§ **Selected passage**
((
A Virginia mother has come up with an idea to keep police from mistaking drivers with medical emergencies for those who’ve been drinking. Becky Jackson of Colonial Heights is the inspiration behind a proposed bill that would provide special tags for people with certain medical conditions, reports the Gainesville Times.
The bill, sponsored by Virginia Delegate M. Kirkland Cox, would let the Department of Motor Vehicles issue tags to people who suffer from conditions such as asthma, diabetes, epilepsy, heart disease and paralysis. The tags would serve to alert police officers that a driver might be unable to comply with commands. This would help "protect both police officers and the person who may be in the car," Lindsay Fisher, Cox's legislative assistant, told the Times.
While Virginia offers dozens of special tags, the state generally won’t produce a special tag unless a minimum number of people order it. However, the medical plates "would be exempt from the standard 350 minimum-order requirement," said Cox. Drivers could buy them for a one-time $15 fee.
It might be a great idea, but HB-420 could hit a few potholes on the road to passage this year. The General Assembly has to cut billions in order to balance the budget, and it could cost close to $30,000 to develop six different plates.
Jackson, who has two diabetic children, believes the measure could be a life-saver by automatically alerting police or EMTs at the scene of an accident.
A decade ago, Jackson says she placed a marker on the windshield of her diabetic son’s car. The marker displays his medical condition and contact information. Jackson says the bill could help other Virginians who suffer from illnesses that might hamper their ability to respond after an accident. "If this saves one person’s life, then I have won my cause," she said.
))
§ **Listed entries**
((
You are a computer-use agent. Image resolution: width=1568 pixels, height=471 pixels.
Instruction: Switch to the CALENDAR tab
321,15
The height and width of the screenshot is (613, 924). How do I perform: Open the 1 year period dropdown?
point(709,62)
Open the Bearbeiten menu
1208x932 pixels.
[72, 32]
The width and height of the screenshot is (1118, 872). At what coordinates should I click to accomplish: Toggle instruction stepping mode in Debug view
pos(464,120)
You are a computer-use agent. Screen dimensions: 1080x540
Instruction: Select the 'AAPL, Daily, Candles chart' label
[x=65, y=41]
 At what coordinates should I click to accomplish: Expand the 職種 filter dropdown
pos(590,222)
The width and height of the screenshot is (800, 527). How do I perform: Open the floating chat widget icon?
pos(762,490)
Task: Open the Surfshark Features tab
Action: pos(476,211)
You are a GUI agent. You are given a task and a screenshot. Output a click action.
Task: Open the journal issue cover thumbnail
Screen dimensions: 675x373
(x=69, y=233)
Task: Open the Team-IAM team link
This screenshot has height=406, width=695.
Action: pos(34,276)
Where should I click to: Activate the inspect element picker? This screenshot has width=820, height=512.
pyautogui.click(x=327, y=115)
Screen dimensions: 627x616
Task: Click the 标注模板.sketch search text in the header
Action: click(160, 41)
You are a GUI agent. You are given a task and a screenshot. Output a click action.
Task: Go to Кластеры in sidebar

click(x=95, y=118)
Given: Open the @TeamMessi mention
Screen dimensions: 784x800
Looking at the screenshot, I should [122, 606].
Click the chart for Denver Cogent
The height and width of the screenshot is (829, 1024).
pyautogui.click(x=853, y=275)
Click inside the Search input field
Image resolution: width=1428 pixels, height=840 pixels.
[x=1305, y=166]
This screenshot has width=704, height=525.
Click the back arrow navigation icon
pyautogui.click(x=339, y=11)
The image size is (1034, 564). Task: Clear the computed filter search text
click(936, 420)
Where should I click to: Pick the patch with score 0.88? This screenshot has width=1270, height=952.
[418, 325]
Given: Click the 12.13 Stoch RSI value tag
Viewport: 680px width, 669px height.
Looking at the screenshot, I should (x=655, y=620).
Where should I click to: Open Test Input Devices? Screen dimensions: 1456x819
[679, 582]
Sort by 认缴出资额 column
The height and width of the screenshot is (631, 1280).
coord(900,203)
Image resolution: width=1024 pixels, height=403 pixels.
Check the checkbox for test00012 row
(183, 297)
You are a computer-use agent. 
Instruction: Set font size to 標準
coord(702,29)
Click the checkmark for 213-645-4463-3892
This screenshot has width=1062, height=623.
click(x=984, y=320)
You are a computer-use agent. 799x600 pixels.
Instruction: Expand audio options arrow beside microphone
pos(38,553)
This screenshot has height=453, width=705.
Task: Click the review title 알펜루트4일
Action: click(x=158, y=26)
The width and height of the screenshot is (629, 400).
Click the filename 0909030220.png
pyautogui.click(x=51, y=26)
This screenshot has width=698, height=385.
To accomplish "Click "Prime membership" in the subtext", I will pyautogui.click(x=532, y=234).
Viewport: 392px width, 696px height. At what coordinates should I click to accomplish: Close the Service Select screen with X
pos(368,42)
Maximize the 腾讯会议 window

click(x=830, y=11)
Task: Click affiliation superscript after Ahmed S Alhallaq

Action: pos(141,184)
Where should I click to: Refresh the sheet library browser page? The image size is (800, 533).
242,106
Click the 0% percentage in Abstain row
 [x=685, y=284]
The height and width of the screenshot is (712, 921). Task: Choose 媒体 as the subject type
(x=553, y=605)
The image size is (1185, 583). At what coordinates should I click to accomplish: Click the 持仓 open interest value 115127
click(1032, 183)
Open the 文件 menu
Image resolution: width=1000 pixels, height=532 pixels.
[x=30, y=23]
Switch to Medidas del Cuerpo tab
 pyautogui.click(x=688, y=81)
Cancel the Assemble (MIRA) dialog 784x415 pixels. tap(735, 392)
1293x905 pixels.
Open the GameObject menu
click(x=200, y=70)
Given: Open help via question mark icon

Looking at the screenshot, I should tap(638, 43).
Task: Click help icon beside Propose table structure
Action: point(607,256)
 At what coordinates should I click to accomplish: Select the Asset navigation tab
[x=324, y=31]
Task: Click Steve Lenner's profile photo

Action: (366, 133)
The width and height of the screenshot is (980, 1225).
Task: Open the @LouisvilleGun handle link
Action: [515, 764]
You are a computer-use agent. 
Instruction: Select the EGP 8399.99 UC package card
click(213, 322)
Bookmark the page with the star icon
))
§ **List of tasks**
1 > Transcribe a portion of the medical license plate article, beginning at the words "Jackson, who has" and stopping after "of an accident.".
2 > In the medical license plate article above, condense the paragraph that opens "The bill, sponsored by Virginia Delegate M. Kirkland Cox" into a short bulleted list of its main facts.
3 > According to the medical license plate article, what one-time fee could drivers pay to buy the tags?

§ **Results of the tasks**
1 >
Jackson, who has two diabetic children, believes the measure could be a life-saver by automatically alerting police or EMTs at the scene of an accident.

2 >
- Virginia Delegate M. Kirkland Cox sponsors the bill.
- It would let the Department of Motor Vehicles issue tags to people with conditions such as asthma, diabetes, epilepsy, heart disease and paralysis.
- The tags would alert police officers that a driver might be unable to comply with commands.
- Cox's legislative assistant, Lindsay Fisher, said this would help protect both police officers and the person in the car.

3 > Drivers could buy the tags for a one-time fee of $15.